Top of RECORD EXCERPTS
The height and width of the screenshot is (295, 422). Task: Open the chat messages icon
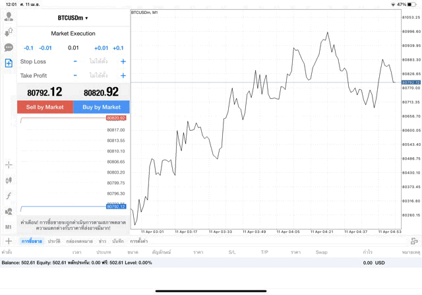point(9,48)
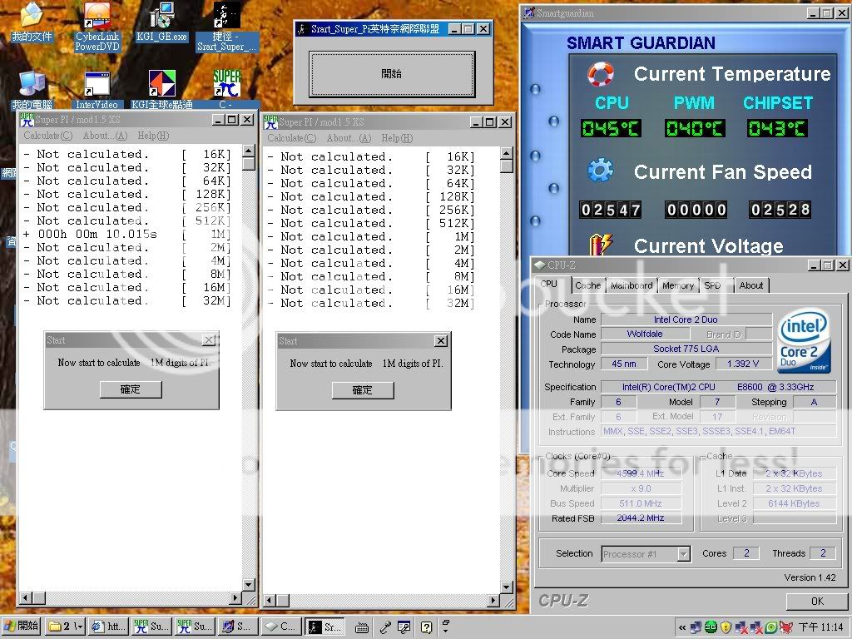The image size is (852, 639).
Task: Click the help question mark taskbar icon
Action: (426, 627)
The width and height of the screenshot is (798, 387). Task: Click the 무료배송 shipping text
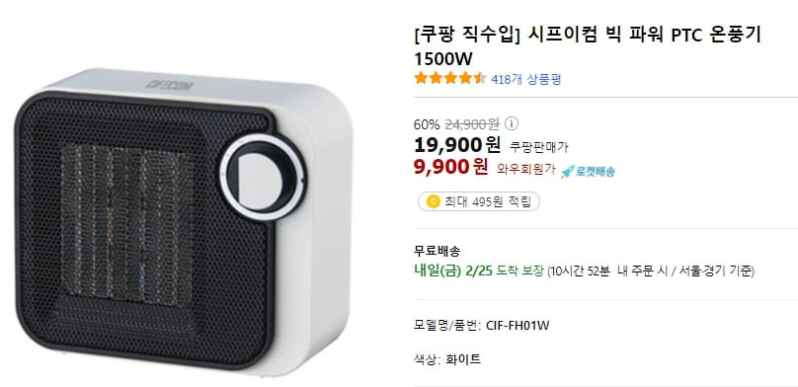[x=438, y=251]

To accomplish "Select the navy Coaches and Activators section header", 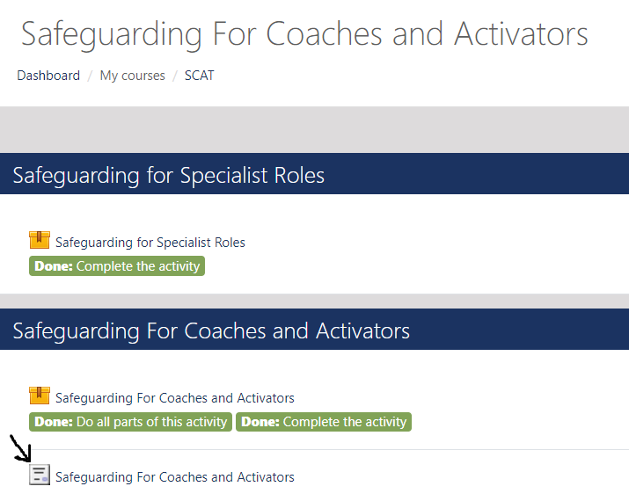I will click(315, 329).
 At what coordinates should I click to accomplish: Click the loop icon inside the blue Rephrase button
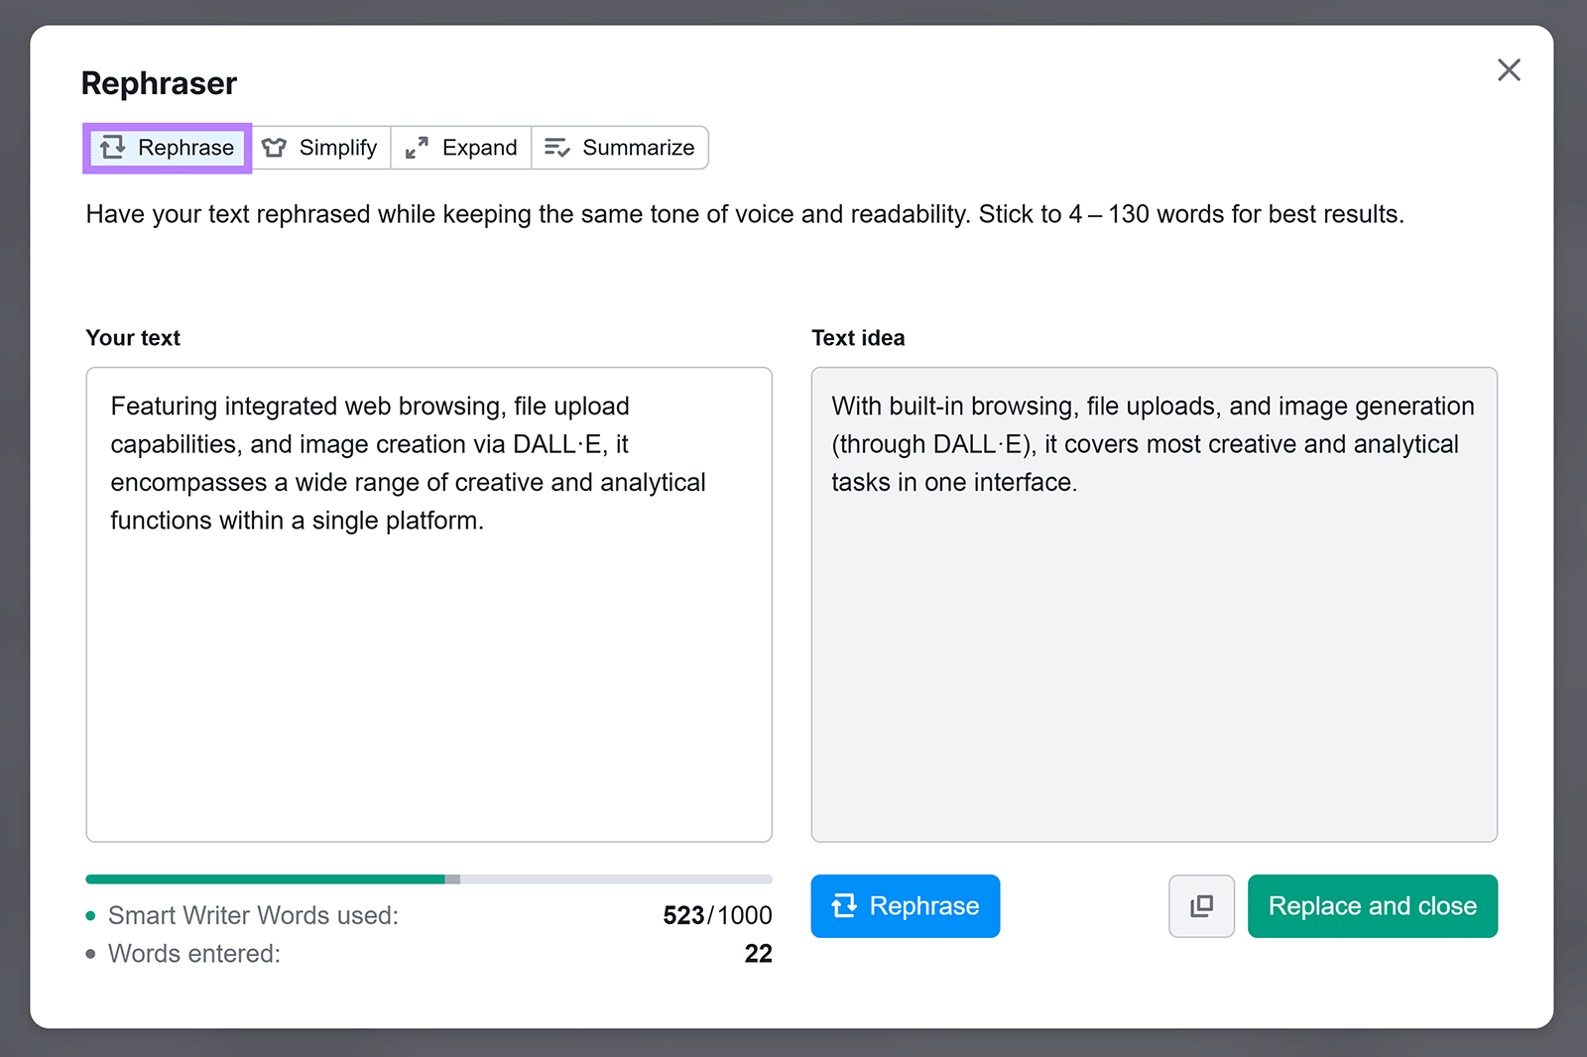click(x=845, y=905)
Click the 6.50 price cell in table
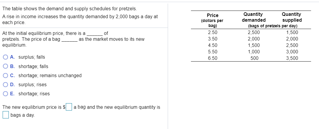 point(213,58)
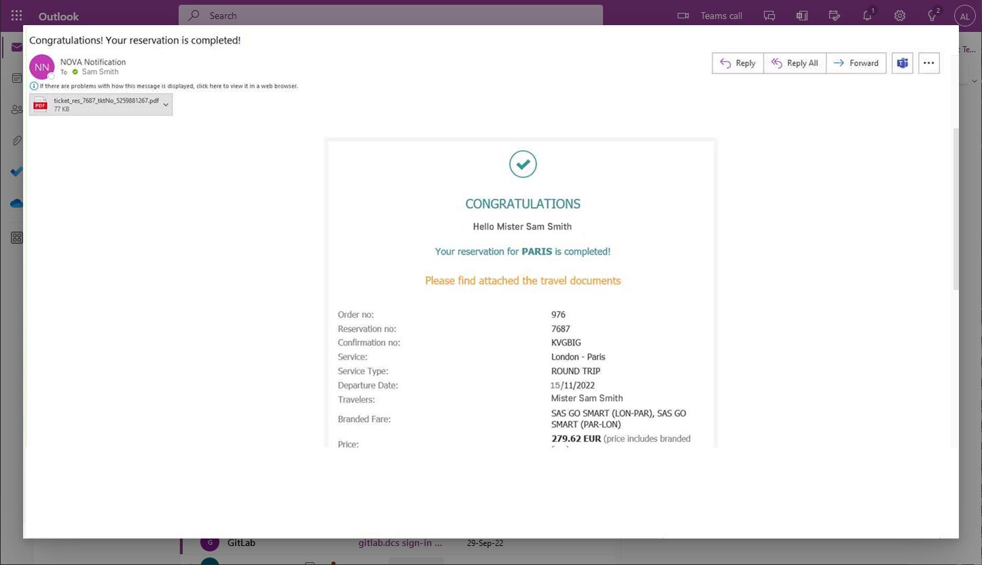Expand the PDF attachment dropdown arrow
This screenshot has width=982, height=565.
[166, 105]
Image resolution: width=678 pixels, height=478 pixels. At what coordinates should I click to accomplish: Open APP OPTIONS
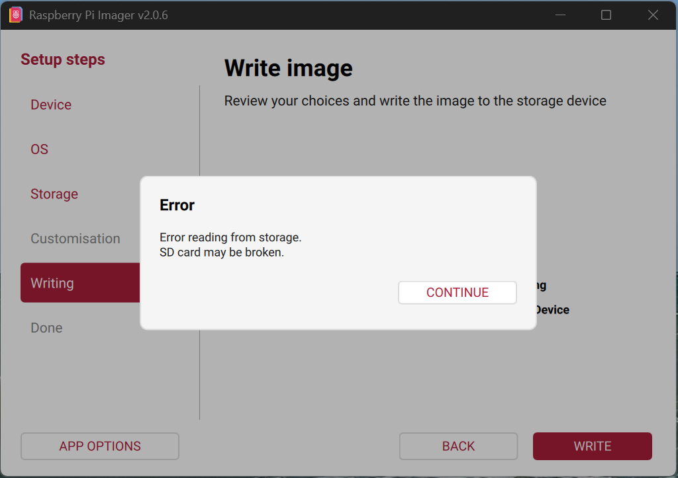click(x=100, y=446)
Bottom of RECORD EXCERPTS
● WHAT IS BEING ASKED
Pictures stay out of this copy. Retype exactly the lines from the one with "At what coordinates should I click to accomplish: Click" through the last line of the data, both ends included, and nothing more.

● RESPONSE TO THE TASK
 At what coordinates should I click to accomplish: Click the loop icon inside the blue Rephrase button
click(x=845, y=905)
Click the 6.50 price cell in table
 point(213,58)
Expand the PDF attachment dropdown arrow
This screenshot has width=982, height=565.
[166, 105]
Image resolution: width=678 pixels, height=478 pixels. At what coordinates should I click to accomplish: Open APP OPTIONS
click(x=100, y=446)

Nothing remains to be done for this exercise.